Oh shoot, I guess the bottom LED can't ever turn on. It would have to be turned the other way around. I clearly didn't think that all the way through. 
Yup and if you turn it round then you have to have a cathode and anode connected to the same pin, along with a ground.
I just tried to breadboard it flipped around and could not get it, but that doesn't mean much. If you have a different schematic I'm all about it.
@christop @LarryD
I saw some sense in the idea but it doesn't work with a common pin.
It does work with two different LEDs.
While very cool, it doesn't quite fit the needs of this project.
@chrisknightley @alto777 is this 2 LED circuit in 64 safe to use? I can sketch it up if the video isn't clear enough.
Yes, if I read it correctly.
If you never can see the output pin sinking or sourcing current beyond spec, it don’t much matter what’s hooked up to it or where the s
current leads.
But please do draw the schematic so we be sure.
a7
I don't think it's a problem, but it may not work if the LED Vf is low.
Because there is a current path from VCC to GND through the two LEDs.
Circuit of my understanding by the simulator (resistance value is sloppy)
Agree @chrisknightley, lose that resistor, then the not operating LED is essential shorted out of the picture.
a7
When I originally ran it I used the pin and the 5V from the board, but the crossed LED stayed on a tiny bit, so I switched to the 3.3V for the constant power line.
I pulled R2 and it works fine of course. LED1 has twice the resistance of LED2 and it's still brighter. Looks like I need to step up R3 a bit more.
Right. Lose R2, put the 5 volts supply back in the picture if the output pin comes from a 5 volt powered chip.
Then tune brightness with the other resistors as you would any plain LED plus series resistor arrangement.
a7
1 Like
+1 to all things @alto777
I noticed that I don't need to post this. 
Just about perfectly balanced now.
This is kind of cool from a logic perspective, like a cheap DDR-like clock signal but not quite because it's not really on the edges.
As you may know, you can turn off both by set the digital-pin as an INPUT (a.k.a. Hi-Z).
Sensitive to LED Vf and VCC voltage, there can always be a very small leakage current, but it works well in most cases.
A little math to file away 
I suspected this but was hesitant to until the circuit was reviewed. I guess I could have figured it out if I factored everything else out and saw it as a 4.7K resistor and a diode between the 5V pin and an input which is a safe configuration.
OK, now I gots to ask: where you picking up those 2K37 resistors? 
White LEDs have a high enough Vf, shouldn't hear a peep outta them at hi-Z on the pin.
a7
Car audio resistors, I have a thing for non standard and vintage stuff. Saw the odd value and had to have them.
Turns out they are great for halving a 4.7k.

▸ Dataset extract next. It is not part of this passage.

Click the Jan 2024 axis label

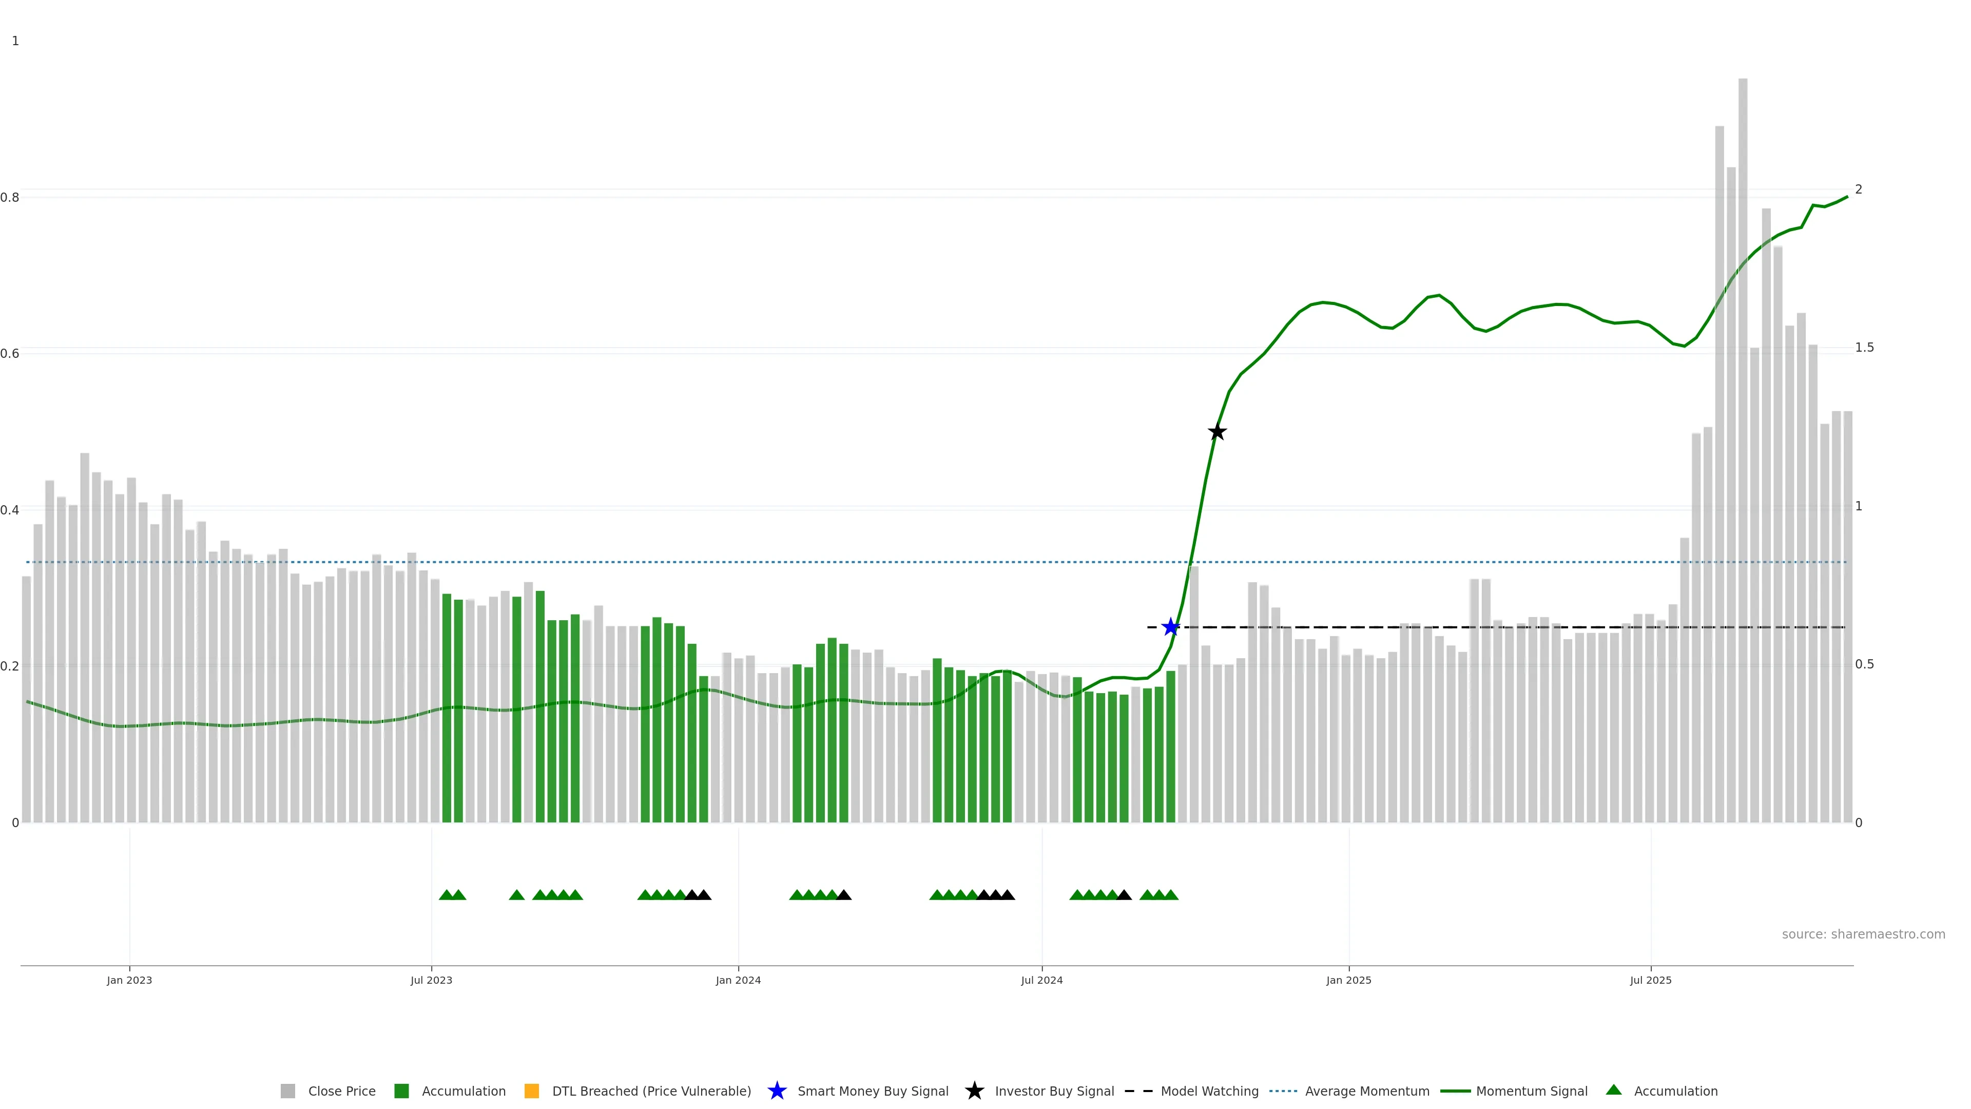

Got these on Amazon I think. I'll dig up the link.
Edit: I got them off ebay, there are loads of links now.
I feel that I can get it up to E96 series.
But I basically use it up to E24 series.
That did not work as expected:
Probably my fault.
Here's the code:
byte led_pin = 2;
void setup() {
}
void loop() {
pinMode(led_pin, OUTPUT);
digitalWrite(led_pin, HIGH);
delay(500);
digitalWrite(led_pin, LOW);
delay(500);
pinMode(led_pin, INPUT);
delay(500);
pinMode(led_pin, INPUT_PULLUP);
delay(500);
}
Forgive the delays, they never make it past this kind of test.